May 29, 2019
A new report from the Pioneer Institute, set to be released Thursday, places the blame for UMass Boston’s budget woes on University of Massachusetts leadership, asserting that irresponsible spending approvals triggered the crisis that led to J. Keith Motley’s ouster as chancellor in 2017. The report’s authors— including former state Inspector General Gregory W. Sullivan—call for a state audit of the university system.
University officials said they had not been given an adequate opportunity to review or respond to the report before its publication, but on initial review the university said “the report was inaccurate on many levels.”
In “Fiscal Crisis at UMass Boston: The True Story and the Scapegoating,” authors Sullivan and Rebekah Paxton criticize the handling on the Mt. Ida sale, insist that the university system has an obligation to support the urban UMass Boston campus rather than undertake strict austerity measures, and excoriate a November 2017 UMass Boston audit by firm KPMG LLP (KPMG) as deliberately ignoring the roles and oversight responsibilities of the UMass Board of Trustees and President Marty Meehan.
Central leadership “unfairly scapegoated former Chancellor Keith Motley and UMass Boston administrators for creating UMass Boston’s $30 million fiscal crisis in 2017– 2018 when the president and [trustees] themselves bore primary responsibility for creating the crisis as a result of their having approved a massive, accelerated capital expansion plan without assuring that capital reserves would be available to pay for it,” the report said.
The report asserts that the UMB crisis was kicked off by a miscalculation between April and September of 2016 by the board of trustees, the president, and central office as to the primary reserves for UMass Boston capital spending, approved capital spending that the campus would then be locked into despite the funds not actually being there, realized the error in the middle of Fiscal Year 2017, and directed the campus to replenish the reserves, which kicked off the budget crisis and created the $30 million shortfall.
“What happened here was a $65 million math error,” Sullivan said Tuesday. “UMass Boston had to pay the bill, there was no way they could get out of it, and they were sent down a course by the UMass board of trustees that committed them to needing so much money to pay for it.”

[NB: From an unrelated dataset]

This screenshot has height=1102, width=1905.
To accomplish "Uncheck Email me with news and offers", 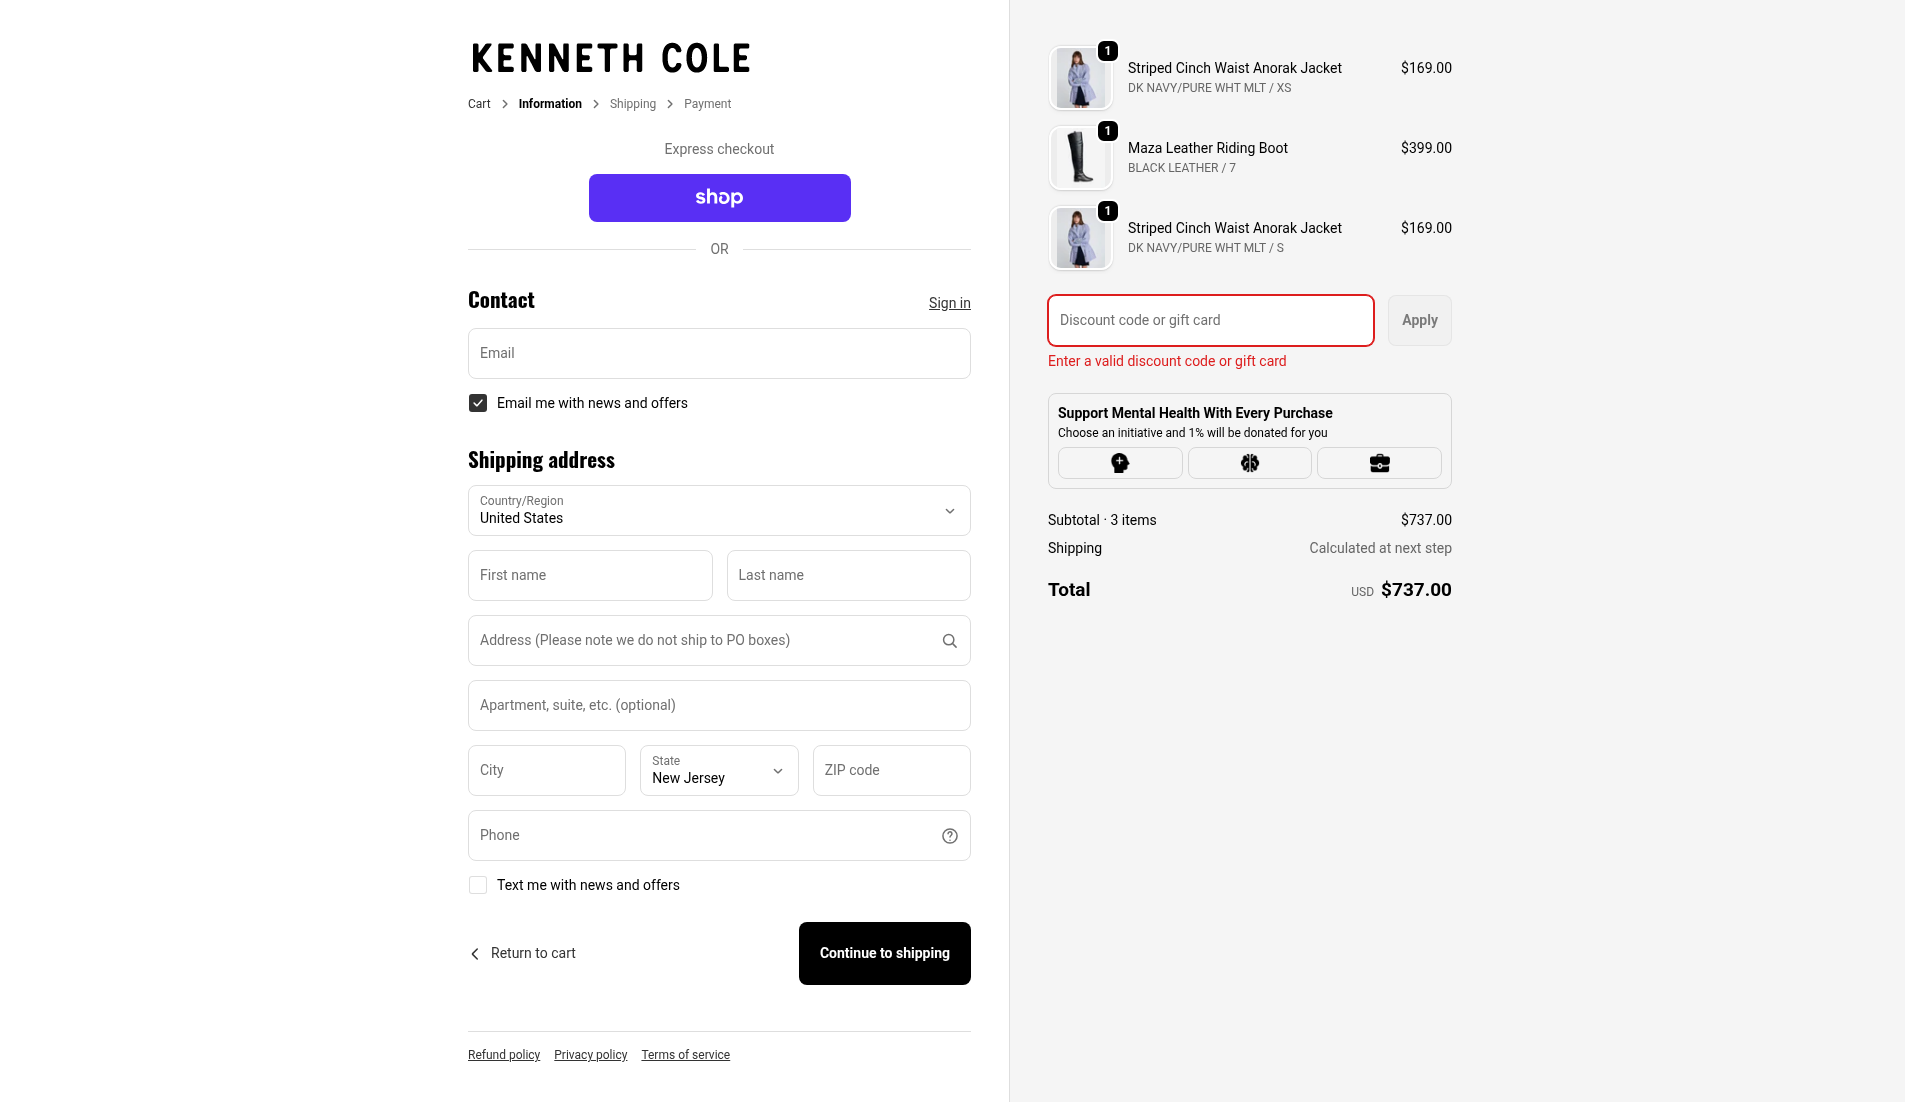I will (x=478, y=403).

UMass initiated a review by KPMG focused on the UMass budget, producing a report that led Meehan to describe “a culture at UMass Boston that treated the budget as a “guideline” and not an ‘operational reality’.” The Pioneer Institute report criticizes the KPMG review as being deliberately so limited in scope that it did not evaluate whether the board or the president had any culpability in the financial crisis.
The report calls for some specific follow-up measures, including an audit by the state comptroller, a revamp of the board of trustees, express gubernatorial and legislative approval for $10 million-plus facilities not funded by fees and charges, and publicly available annual audited financial statements for each campus and the system.

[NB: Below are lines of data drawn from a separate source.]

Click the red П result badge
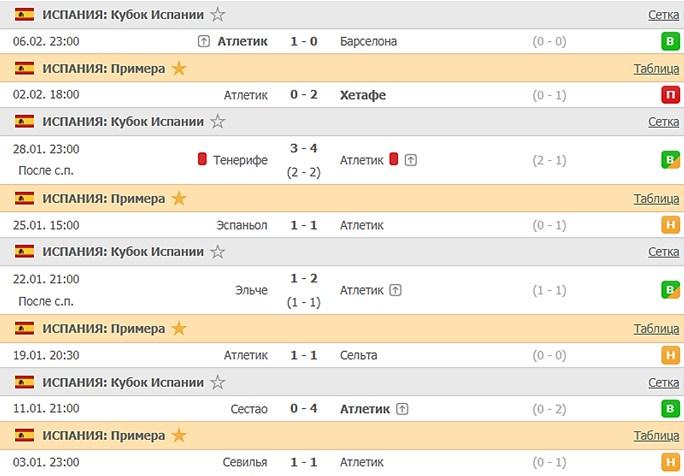684x476 pixels. click(x=669, y=95)
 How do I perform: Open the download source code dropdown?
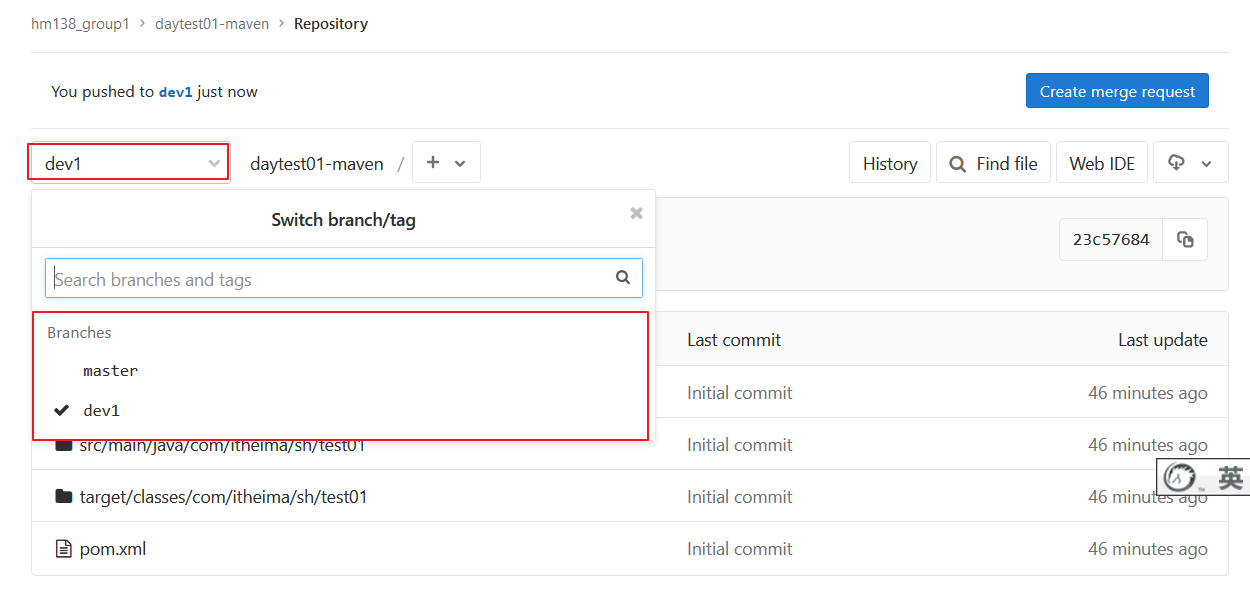(1190, 163)
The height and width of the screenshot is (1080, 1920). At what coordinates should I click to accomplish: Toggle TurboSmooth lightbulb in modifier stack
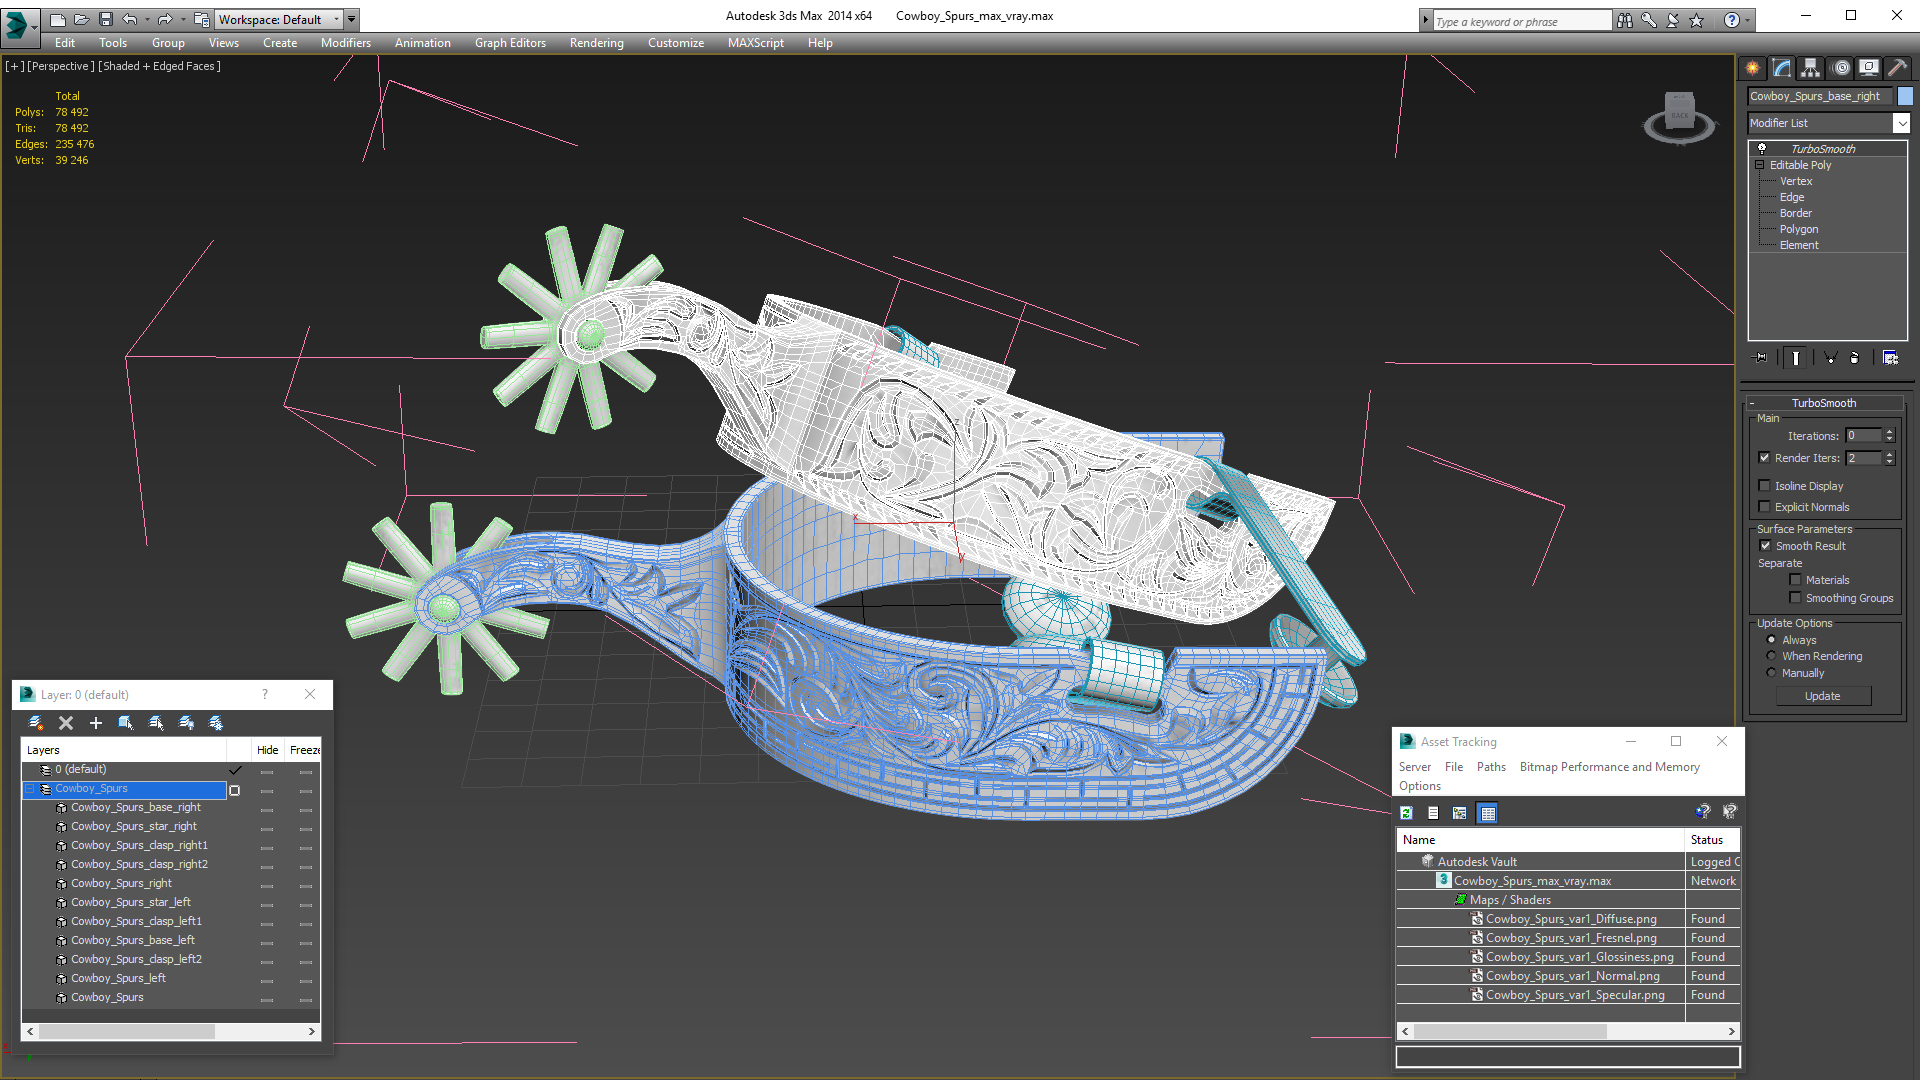coord(1762,148)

In a statement issued on Wednesday, UMass spokesman Jeff Cournoyer defended the KPMG audit and said the Pioneer Institute's "bias is laid bare in this report."

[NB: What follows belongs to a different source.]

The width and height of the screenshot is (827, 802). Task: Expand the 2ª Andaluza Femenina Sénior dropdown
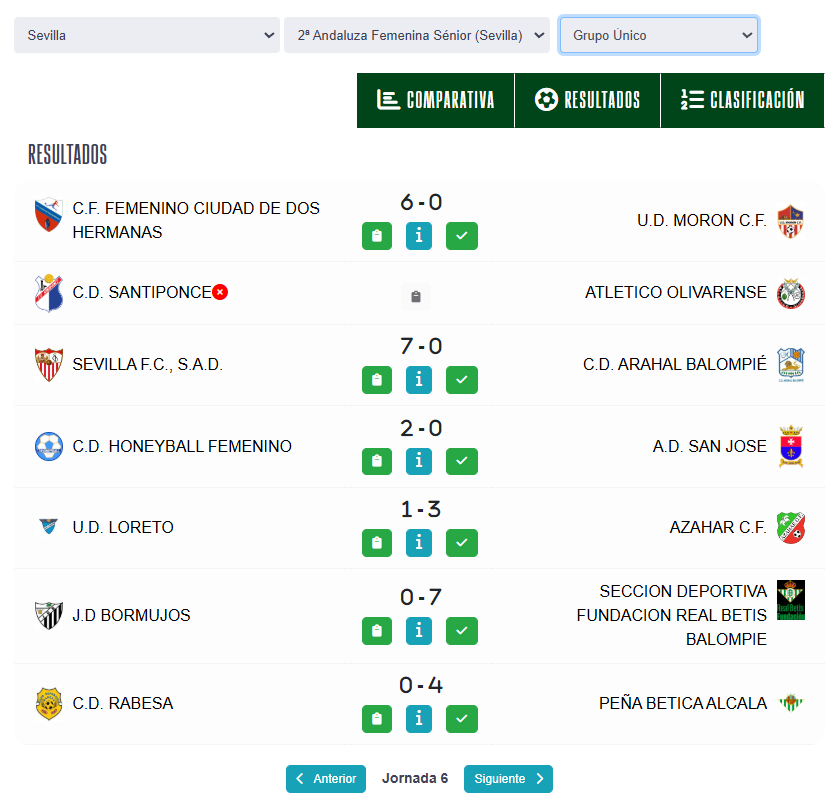click(416, 35)
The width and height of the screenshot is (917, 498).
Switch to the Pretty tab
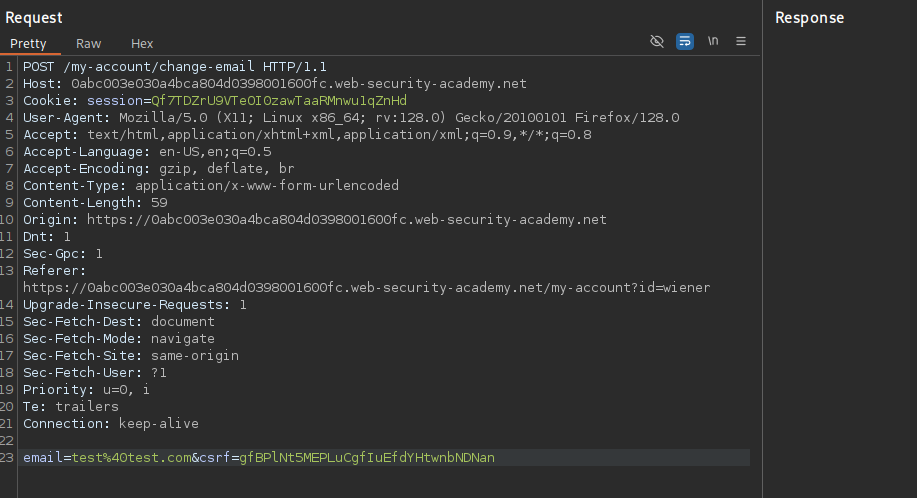pos(28,44)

"The Pioneer Institute appears to have concluded that the $30 million operating deficit at UMass Boston, defined by KPMG in their audit of the campus budget process, was created either by an administrative ‘error’ or by ‘directive,’ depending on which part of the report you read," said Cournoyer. "Neither are accurate, both defy logic, and the Pioneer Institute’s attempts at supporting evidence are poorly researched and vetted (one footnote is a link to the trailer for an Avengers film)."
Cournoyer continued: "When budget issues surfaced at UMass Boston in FY16, system administration went to work on addressing them with the campus and implementing new fiscal accountability and oversight measures to avoid a similar situation in the future. There was no error in the primary reserve calculation, no directive to replenish reserves, and depreciation expenses have long been reported in budgets, forecasts and financial statements. System office oversight did not ‘trigger’ the UMass Boston deficit any more than water from a fire hose triggers a fire."